WORK REQUEST: Reproduce word for word the passage of the book review below that begins with the words containing "Unfortunately, she finds" and ends with "deeper in love.".
### EXTRACT PROVIDED ###
By day, I'm a domestic violence prosecutor. By night, I read romance to restore my faith in love, relationships, and humanity in general. 

Smart and Sexy Historical Romance with Unbelievably Timely Feminist Themes

The Suffragette Scandal (The Brothers Sinister Book 4) - Courtney Milan

Add me to the ranks of Courtney Milan's squeeing fangirls. I was up until 1:00 AM reading this book, and then for another hour just enjoying the post-book Feels. While I didn't enjoy the Brothers Sinister series quite as much as I loved Milan's Turner series (and that mostly only because I really disliked book three of Brothers Sinister, The Countess Conspiracy, and also because I luuuuurrrrvvveee books one and three of the Turner series, Unveiled and Unraveled, like I love no other romance novels ever written), it was still pretty great, and this was a hugely satisfying capstone to the series. (There is supposed to be a novella coming out in August to officially wrap things up, but we all know novellas don't count.)

 

Frederica "Free" Marshall is a fantastic heroine--smart, funny, sexy, and unapologetically independent. She runs a newspaper by, for, and about women and women's causes, and she will stop at nothing to get her story -- even pretending to have syphilis and getting herself incarcerated in order to write about the deplorable treatment of imprisoned prostitutes in the government's lock hospitals.

 

Unfortunately, she finds herself in a bind that will seem all too familiar to modern readers: she rejected a man's sexual advances, and now he's trying to destroy her by threatening her, ruining her business, and burning down her house. As another reviewer pointed out, despite its Victorian-era English setting, something about this book feels like the most epic #yesallwomen tweet ever.

 

Enter Edward Clark, the brother of the man trying to ruin Free. Edward aligns himself with Free first to protect one of her writers, who is an old friend, but within moments he becomes devoted to Free alone. However, Edward doesn't consider himself worthy of her because of his (literally) tortured past, and so he tries to keep his distance even as he falls deeper in love.

 

This book works as a standalone, but readers familiar with the series will get more out of the scenes in which Free and Edward meet up with her family -- her parents, brother, her brother's half-brother and cousin -- because they will recognize these couples from prior books in the series, and it's lovely to see everyone still enjoying their happy-ever-afters.
### DATA LISTING ###
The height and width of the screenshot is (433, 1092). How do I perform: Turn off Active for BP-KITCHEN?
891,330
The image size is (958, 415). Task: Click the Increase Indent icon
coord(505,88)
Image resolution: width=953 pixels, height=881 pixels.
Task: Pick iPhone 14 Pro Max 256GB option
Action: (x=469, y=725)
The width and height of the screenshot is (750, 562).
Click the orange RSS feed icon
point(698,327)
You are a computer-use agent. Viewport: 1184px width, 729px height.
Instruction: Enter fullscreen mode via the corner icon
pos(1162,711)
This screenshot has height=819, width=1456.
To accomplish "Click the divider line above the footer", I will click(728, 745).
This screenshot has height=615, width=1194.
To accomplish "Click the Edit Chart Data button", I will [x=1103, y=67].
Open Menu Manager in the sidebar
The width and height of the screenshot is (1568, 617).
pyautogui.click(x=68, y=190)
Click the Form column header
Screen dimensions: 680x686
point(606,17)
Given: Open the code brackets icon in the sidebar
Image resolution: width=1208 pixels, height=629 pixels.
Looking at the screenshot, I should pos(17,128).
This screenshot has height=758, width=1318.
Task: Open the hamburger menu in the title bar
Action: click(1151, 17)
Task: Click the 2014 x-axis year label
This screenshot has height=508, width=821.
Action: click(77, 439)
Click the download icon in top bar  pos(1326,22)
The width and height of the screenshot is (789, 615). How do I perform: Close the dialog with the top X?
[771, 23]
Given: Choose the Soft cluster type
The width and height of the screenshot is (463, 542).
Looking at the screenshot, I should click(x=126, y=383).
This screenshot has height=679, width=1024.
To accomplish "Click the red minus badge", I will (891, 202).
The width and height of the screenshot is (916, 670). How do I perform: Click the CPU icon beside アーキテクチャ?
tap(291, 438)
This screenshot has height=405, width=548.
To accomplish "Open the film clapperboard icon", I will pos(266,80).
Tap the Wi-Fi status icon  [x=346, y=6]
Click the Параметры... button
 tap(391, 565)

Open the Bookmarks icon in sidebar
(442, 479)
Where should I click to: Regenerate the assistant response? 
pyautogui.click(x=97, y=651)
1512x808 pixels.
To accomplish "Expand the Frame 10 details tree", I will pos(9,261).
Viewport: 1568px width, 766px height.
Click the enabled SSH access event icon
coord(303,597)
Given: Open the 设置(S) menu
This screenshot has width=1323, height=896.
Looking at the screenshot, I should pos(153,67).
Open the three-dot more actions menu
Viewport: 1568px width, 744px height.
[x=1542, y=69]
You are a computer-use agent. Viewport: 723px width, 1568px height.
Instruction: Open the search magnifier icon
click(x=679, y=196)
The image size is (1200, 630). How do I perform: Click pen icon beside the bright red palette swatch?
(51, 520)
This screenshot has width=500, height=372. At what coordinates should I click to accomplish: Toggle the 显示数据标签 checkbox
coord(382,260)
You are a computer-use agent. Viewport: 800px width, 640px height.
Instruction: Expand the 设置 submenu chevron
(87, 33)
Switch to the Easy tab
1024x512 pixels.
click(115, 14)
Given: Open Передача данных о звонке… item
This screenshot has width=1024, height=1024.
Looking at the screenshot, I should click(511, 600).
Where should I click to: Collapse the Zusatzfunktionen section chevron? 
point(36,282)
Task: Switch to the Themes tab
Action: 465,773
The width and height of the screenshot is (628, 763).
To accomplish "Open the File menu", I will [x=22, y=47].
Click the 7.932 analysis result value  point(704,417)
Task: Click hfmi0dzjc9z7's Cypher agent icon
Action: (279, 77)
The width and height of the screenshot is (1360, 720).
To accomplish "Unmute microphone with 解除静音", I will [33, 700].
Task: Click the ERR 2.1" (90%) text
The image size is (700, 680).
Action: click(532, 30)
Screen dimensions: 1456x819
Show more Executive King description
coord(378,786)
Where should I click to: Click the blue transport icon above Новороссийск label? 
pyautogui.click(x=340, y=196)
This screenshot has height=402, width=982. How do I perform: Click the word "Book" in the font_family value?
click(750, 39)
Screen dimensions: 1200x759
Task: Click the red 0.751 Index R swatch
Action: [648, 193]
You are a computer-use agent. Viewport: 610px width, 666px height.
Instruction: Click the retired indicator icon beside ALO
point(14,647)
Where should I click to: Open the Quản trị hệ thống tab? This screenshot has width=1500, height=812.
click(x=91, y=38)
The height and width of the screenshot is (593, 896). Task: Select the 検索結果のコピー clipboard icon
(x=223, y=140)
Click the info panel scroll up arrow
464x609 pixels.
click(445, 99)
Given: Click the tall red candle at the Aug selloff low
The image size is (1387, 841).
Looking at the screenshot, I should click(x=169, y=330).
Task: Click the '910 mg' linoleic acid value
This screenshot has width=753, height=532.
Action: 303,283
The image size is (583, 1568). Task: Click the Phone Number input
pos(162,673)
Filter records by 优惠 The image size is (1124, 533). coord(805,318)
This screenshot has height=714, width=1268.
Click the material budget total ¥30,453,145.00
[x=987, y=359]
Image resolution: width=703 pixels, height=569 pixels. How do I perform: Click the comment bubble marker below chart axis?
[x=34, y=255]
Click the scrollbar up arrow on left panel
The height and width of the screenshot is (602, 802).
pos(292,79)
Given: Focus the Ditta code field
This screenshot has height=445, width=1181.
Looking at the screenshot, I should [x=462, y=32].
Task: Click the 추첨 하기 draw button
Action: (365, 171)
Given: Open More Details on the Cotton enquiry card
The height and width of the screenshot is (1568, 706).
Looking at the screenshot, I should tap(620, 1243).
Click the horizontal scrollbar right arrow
###
TASK ANSWER:
Unfortunately, she finds herself in a bind that will seem all too familiar to modern readers: she rejected a man's sexual advances, and now he's trying to destroy her by threatening her, ruining her business, and burning down her house. As another reviewer pointed out, despite its Victorian-era English setting, something about this book feels like the most epic #yesallwomen tweet ever.

 

Enter Edward Clark, the brother of the man trying to ruin Free. Edward aligns himself with Free first to protect one of her writers, who is an old friend, but within moments he becomes devoted to Free alone. However, Edward doesn't consider himself worthy of her because of his (literally) tortured past, and so he tries to keep his distance even as he falls deeper in love.